ABOUT THIS EXERCISE - Below are some records; write them all out again exactly.

RECORD EXCERPTS Block Start

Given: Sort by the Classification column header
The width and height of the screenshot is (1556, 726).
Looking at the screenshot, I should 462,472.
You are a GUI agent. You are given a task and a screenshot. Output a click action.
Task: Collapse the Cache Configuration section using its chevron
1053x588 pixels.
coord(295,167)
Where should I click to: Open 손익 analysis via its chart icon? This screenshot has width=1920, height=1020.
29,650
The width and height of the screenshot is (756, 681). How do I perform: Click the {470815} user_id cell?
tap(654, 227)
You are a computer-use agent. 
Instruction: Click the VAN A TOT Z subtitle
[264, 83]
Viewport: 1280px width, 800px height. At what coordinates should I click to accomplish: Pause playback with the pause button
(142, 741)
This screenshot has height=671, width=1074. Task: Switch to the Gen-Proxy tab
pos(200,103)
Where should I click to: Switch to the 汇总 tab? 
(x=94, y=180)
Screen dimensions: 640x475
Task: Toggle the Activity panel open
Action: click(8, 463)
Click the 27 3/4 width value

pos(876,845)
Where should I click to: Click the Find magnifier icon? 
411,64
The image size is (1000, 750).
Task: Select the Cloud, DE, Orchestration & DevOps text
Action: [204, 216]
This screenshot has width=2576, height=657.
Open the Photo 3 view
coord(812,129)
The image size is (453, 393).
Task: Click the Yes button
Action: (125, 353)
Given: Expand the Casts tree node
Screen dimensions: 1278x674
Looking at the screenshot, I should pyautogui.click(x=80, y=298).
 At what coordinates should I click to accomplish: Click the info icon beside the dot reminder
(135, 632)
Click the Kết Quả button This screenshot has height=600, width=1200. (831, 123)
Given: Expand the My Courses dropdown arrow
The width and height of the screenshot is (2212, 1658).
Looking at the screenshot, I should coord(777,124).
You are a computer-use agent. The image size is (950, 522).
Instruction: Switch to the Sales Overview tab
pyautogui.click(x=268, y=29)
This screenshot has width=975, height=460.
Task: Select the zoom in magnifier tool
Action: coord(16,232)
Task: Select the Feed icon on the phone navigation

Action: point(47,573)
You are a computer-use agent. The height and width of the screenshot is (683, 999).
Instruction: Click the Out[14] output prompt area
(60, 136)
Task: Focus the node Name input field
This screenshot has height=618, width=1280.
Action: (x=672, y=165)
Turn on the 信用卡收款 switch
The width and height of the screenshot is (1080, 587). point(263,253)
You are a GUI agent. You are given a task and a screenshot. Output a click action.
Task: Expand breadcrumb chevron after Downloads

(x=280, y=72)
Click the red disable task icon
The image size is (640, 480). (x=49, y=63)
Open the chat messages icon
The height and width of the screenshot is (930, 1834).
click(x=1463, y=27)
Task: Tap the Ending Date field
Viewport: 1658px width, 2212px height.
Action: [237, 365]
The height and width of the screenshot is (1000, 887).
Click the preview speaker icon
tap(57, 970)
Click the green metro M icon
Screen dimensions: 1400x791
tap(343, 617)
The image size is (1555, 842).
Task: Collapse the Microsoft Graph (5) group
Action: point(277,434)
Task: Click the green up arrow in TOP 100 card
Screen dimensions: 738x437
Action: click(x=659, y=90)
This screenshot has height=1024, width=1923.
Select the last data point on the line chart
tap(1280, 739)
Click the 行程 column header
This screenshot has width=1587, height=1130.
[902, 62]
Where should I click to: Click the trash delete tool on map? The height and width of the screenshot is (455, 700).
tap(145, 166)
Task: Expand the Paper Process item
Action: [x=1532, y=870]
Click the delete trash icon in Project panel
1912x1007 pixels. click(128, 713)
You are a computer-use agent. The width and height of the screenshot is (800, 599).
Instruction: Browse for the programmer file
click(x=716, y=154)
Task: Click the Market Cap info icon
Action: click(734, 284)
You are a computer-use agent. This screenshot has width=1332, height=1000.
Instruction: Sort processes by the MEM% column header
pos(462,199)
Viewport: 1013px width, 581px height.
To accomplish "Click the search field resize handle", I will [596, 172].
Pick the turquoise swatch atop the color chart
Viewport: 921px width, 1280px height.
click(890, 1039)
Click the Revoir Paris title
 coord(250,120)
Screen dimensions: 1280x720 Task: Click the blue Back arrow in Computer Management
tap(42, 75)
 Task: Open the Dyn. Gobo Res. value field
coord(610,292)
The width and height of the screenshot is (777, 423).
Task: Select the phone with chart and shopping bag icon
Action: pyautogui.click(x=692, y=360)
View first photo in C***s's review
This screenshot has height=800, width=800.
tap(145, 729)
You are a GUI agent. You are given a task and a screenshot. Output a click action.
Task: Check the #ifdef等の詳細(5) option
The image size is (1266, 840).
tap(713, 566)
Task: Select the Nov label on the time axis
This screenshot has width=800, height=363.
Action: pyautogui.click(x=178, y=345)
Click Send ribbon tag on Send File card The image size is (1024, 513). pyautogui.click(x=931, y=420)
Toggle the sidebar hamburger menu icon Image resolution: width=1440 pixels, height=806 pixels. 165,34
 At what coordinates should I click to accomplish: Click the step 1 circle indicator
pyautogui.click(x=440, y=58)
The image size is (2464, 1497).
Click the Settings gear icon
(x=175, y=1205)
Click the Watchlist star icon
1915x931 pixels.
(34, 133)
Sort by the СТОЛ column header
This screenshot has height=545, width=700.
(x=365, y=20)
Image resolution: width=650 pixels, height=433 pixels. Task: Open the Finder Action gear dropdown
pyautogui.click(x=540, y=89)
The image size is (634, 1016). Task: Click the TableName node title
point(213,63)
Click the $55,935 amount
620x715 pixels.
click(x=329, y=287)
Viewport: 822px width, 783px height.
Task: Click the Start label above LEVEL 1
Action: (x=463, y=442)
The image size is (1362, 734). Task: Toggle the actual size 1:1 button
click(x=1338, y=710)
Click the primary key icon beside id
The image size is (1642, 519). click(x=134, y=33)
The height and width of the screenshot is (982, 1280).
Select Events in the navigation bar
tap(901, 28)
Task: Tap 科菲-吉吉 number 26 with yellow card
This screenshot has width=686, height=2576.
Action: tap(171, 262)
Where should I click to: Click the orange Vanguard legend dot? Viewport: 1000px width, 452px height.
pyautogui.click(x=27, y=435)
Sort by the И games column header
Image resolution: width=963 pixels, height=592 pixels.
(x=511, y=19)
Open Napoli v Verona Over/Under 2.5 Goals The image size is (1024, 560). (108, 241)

RECORD EXCERPTS Block End

RESPONSE AREA -
Given: Sort by the Classification column header
The width and height of the screenshot is (1556, 726).
Looking at the screenshot, I should 462,472.
You are a GUI agent. You are given a task and a screenshot. Output a click action.
Task: Collapse the Cache Configuration section using its chevron
1053x588 pixels.
coord(295,167)
Where should I click to: Open 손익 analysis via its chart icon? This screenshot has width=1920, height=1020.
29,650
The width and height of the screenshot is (756, 681). How do I perform: Click the {470815} user_id cell?
tap(654, 227)
You are a computer-use agent. 
Instruction: Click the VAN A TOT Z subtitle
[264, 83]
Viewport: 1280px width, 800px height. At what coordinates should I click to accomplish: Pause playback with the pause button
(142, 741)
This screenshot has height=671, width=1074. Task: Switch to the Gen-Proxy tab
pos(200,103)
Where should I click to: Switch to the 汇总 tab? 
(x=94, y=180)
Screen dimensions: 640x475
Task: Toggle the Activity panel open
Action: click(8, 463)
Click the 27 3/4 width value

pos(876,845)
Where should I click to: Click the Find magnifier icon? 
411,64
The image size is (1000, 750).
Task: Select the Cloud, DE, Orchestration & DevOps text
Action: [204, 216]
This screenshot has width=2576, height=657.
Open the Photo 3 view
coord(812,129)
The image size is (453, 393).
Task: Click the Yes button
Action: (125, 353)
Given: Expand the Casts tree node
Screen dimensions: 1278x674
Looking at the screenshot, I should pyautogui.click(x=80, y=298).
 At what coordinates should I click to accomplish: Click the info icon beside the dot reminder
(135, 632)
Click the Kết Quả button This screenshot has height=600, width=1200. (831, 123)
Given: Expand the My Courses dropdown arrow
The width and height of the screenshot is (2212, 1658).
Looking at the screenshot, I should coord(777,124).
You are a computer-use agent. The image size is (950, 522).
Instruction: Switch to the Sales Overview tab
pyautogui.click(x=268, y=29)
This screenshot has width=975, height=460.
Task: Select the zoom in magnifier tool
Action: coord(16,232)
Task: Select the Feed icon on the phone navigation

Action: point(47,573)
You are a computer-use agent. The height and width of the screenshot is (683, 999).
Instruction: Click the Out[14] output prompt area
(60, 136)
Task: Focus the node Name input field
This screenshot has height=618, width=1280.
Action: (x=672, y=165)
Turn on the 信用卡收款 switch
The width and height of the screenshot is (1080, 587). point(263,253)
You are a GUI agent. You are given a task and a screenshot. Output a click action.
Task: Expand breadcrumb chevron after Downloads

(x=280, y=72)
Click the red disable task icon
The image size is (640, 480). (x=49, y=63)
Open the chat messages icon
The height and width of the screenshot is (930, 1834).
click(x=1463, y=27)
Task: Tap the Ending Date field
Viewport: 1658px width, 2212px height.
Action: [237, 365]
The height and width of the screenshot is (1000, 887).
Click the preview speaker icon
tap(57, 970)
Click the green metro M icon
Screen dimensions: 1400x791
tap(343, 617)
The image size is (1555, 842).
Task: Collapse the Microsoft Graph (5) group
Action: point(277,434)
Task: Click the green up arrow in TOP 100 card
Screen dimensions: 738x437
Action: click(x=659, y=90)
This screenshot has height=1024, width=1923.
Select the last data point on the line chart
tap(1280, 739)
Click the 行程 column header
This screenshot has width=1587, height=1130.
[902, 62]
Where should I click to: Click the trash delete tool on map? The height and width of the screenshot is (455, 700).
tap(145, 166)
Task: Expand the Paper Process item
Action: [x=1532, y=870]
Click the delete trash icon in Project panel
1912x1007 pixels. click(128, 713)
You are a computer-use agent. The width and height of the screenshot is (800, 599).
Instruction: Browse for the programmer file
click(x=716, y=154)
Task: Click the Market Cap info icon
Action: click(734, 284)
You are a computer-use agent. This screenshot has width=1332, height=1000.
Instruction: Sort processes by the MEM% column header
pos(462,199)
Viewport: 1013px width, 581px height.
To accomplish "Click the search field resize handle", I will [596, 172].
Pick the turquoise swatch atop the color chart
Viewport: 921px width, 1280px height.
click(890, 1039)
Click the Revoir Paris title
 coord(250,120)
Screen dimensions: 1280x720 Task: Click the blue Back arrow in Computer Management
tap(42, 75)
 Task: Open the Dyn. Gobo Res. value field
coord(610,292)
The width and height of the screenshot is (777, 423).
Task: Select the phone with chart and shopping bag icon
Action: pyautogui.click(x=692, y=360)
View first photo in C***s's review
This screenshot has height=800, width=800.
tap(145, 729)
You are a GUI agent. You are given a task and a screenshot. Output a click action.
Task: Check the #ifdef等の詳細(5) option
The image size is (1266, 840).
tap(713, 566)
Task: Select the Nov label on the time axis
This screenshot has width=800, height=363.
Action: pyautogui.click(x=178, y=345)
Click Send ribbon tag on Send File card The image size is (1024, 513). pyautogui.click(x=931, y=420)
Toggle the sidebar hamburger menu icon Image resolution: width=1440 pixels, height=806 pixels. 165,34
 At what coordinates should I click to accomplish: Click the step 1 circle indicator
pyautogui.click(x=440, y=58)
The image size is (2464, 1497).
Click the Settings gear icon
(x=175, y=1205)
Click the Watchlist star icon
1915x931 pixels.
(34, 133)
Sort by the СТОЛ column header
This screenshot has height=545, width=700.
(x=365, y=20)
Image resolution: width=650 pixels, height=433 pixels. Task: Open the Finder Action gear dropdown
pyautogui.click(x=540, y=89)
The image size is (634, 1016). Task: Click the TableName node title
point(213,63)
Click the $55,935 amount
620x715 pixels.
click(x=329, y=287)
Viewport: 822px width, 783px height.
Task: Click the Start label above LEVEL 1
Action: (x=463, y=442)
The image size is (1362, 734). Task: Toggle the actual size 1:1 button
click(x=1338, y=710)
Click the primary key icon beside id
The image size is (1642, 519). click(x=134, y=33)
The height and width of the screenshot is (982, 1280).
Select Events in the navigation bar
tap(901, 28)
Task: Tap 科菲-吉吉 number 26 with yellow card
This screenshot has width=686, height=2576.
Action: tap(171, 262)
Where should I click to: Click the orange Vanguard legend dot? Viewport: 1000px width, 452px height.
pyautogui.click(x=27, y=435)
Sort by the И games column header
Image resolution: width=963 pixels, height=592 pixels.
(x=511, y=19)
Open Napoli v Verona Over/Under 2.5 Goals The image size is (1024, 560). (108, 241)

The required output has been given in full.